* **DOCUMENT EXTRACT**:
------------------------------------------------------------
- A major new report finds that more than 95% of Arizona’s rainfall evaporates before it can be used or stored underground.
- Researchers modeled water budgets for all 51 of Arizona’s groundwater basins and identified more than 50 strategies to capture and recharge water.
- The Mogollon Rim region holds the greatest potential for large-scale water capture because it receives far more rain and snow than it loses to evaporation.
- In the Phoenix metro area alone, dry wells and retention basins already capture roughly 94,000 acre-feet of stormwater runoff each year.
- The three-and-a-half-year study proposes a new land management concept called Opportunistic Recharge Enhancement that could boost groundwater supplies with minimal extra cost.
Friday, June 19, 2026 — A team of researchers from Arizona’s three state universities released on Wednesday what may be the most detailed picture ever assembled of where the state’s water goes and how to keep more of it in the ground.
The Arizona Tri-University Recharge and Water Reliability Project
, known as ATUR, spent more than three years building water budgets for every one of Arizona’s 51 groundwater basins. The result is an 84-page report, backed by satellite data, climate models, machine learning tools and field experiments, that lays out a scientific foundation for stretching the state’s strained water supplies.
------------------------------------------------------------
* **GOAL 1**: Report every line of the records that contains the word "icon".

[Some records]
------------------------------------------------------------
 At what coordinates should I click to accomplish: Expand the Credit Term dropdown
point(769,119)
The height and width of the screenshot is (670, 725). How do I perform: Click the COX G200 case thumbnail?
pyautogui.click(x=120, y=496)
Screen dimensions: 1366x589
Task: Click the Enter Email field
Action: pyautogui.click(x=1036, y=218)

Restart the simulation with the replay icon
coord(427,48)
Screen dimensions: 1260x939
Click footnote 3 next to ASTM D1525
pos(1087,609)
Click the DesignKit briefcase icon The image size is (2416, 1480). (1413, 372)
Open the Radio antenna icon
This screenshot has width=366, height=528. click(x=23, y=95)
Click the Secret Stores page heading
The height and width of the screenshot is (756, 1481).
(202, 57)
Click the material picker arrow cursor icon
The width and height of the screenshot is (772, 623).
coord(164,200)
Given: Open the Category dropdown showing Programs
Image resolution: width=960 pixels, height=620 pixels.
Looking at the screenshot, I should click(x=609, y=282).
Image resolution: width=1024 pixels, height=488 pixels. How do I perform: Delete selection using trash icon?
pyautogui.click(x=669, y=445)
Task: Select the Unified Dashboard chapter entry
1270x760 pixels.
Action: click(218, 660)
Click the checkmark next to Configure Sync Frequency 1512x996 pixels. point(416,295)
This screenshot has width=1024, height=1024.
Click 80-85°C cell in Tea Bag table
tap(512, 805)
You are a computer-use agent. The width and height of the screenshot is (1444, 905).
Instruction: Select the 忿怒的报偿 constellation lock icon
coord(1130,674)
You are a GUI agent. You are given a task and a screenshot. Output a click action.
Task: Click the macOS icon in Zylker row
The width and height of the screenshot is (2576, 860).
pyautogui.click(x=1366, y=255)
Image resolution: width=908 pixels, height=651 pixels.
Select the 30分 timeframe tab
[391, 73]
------------------------------------------------------------
* **GOAL 2**:
Answer these questions using the Arizona water article:
(a) How many groundwater basins did the researchers model water budgets for?
(b) About how much stormwater runoff do dry wells and retention basins in the Phoenix metro area capture each year?
(c) How many pages long is the report?

* **FINAL ANSWER 1**:
Restart the simulation with the replay icon
Click the DesignKit briefcase icon The image size is (2416, 1480). (1413, 372)
Open the Radio antenna icon
Click the material picker arrow cursor icon
Image resolution: width=1024 pixels, height=488 pixels. How do I perform: Delete selection using trash icon?
Instruction: Select the 忿怒的报偿 constellation lock icon
Task: Click the macOS icon in Zylker row

* **FINAL ANSWER 2**:
(a) All 51 of Arizona's groundwater basins.
(b) Roughly 94,000 acre-feet.
(c) 84 pages.